The Columbia River was first dammed in the late 1930s, and following the construction of the Bonneville dam numerous other dams were built to harvest the hydro electric potential of this large river. As concerns about fish passage started to be raised fish ladders were installed to allow movement of adult fish – however, fish ladders do not accommodate juvenile fish. Today the options for salmon smolts migrating downriver include a) passage through the turbines b) bypass systems which allow juvenile fish to go around the dam to an area downstream c) going through spill gates (water fall) d) collection and transport downstream in barges or tank truck to avoid passage through the dams.
Barging of salmon smolts has increased over the years – at great expense – to 20 million fish per year or more, in an attempt to lower in-river mortalities and subsequently boost the adult returns to the river. Although transportation of spring Chinook smolts from the Snake River basin has resulted in minor improvements in adult returns, the question remains as to why these improvements are neither consistently nor substantially better than for in-river migrating smolts. The variability in survival, or returns, has led to the hypothesis that transportation induces additional stress, and thereby reductions in survival after the transported smolts are released, a theory usually termed differential-delayed mortality.

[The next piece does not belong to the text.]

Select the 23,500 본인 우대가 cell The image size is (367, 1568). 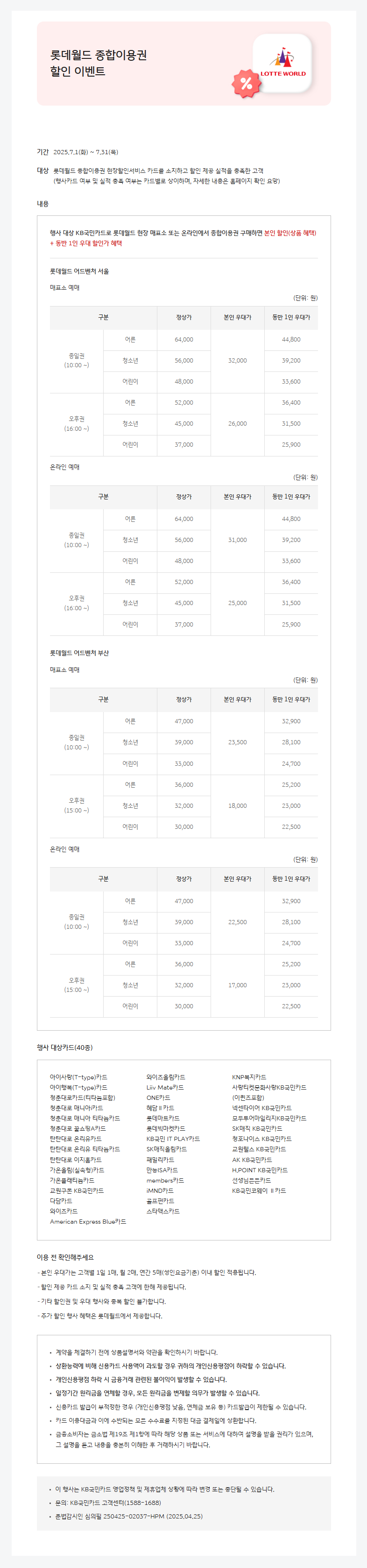(x=237, y=742)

From 2006 to 2009 Kintama used acoustic technology to test the differential-delayed mortality hypothesis in the Columbia River by comparing post-Bonneville Dam survival of Snake River smolts that migrated in-river to smolts transported around dams by barge and released below the Bonneville Dam.
We found that Post-Bonneville survival to the coastal ocean arrays, to the northern tip of Vancouver Island, was either statistically indistinguishable or better for the transported groups. Therefore, our study does not support the hypothesis that transportation causes significant differential delayed mortality.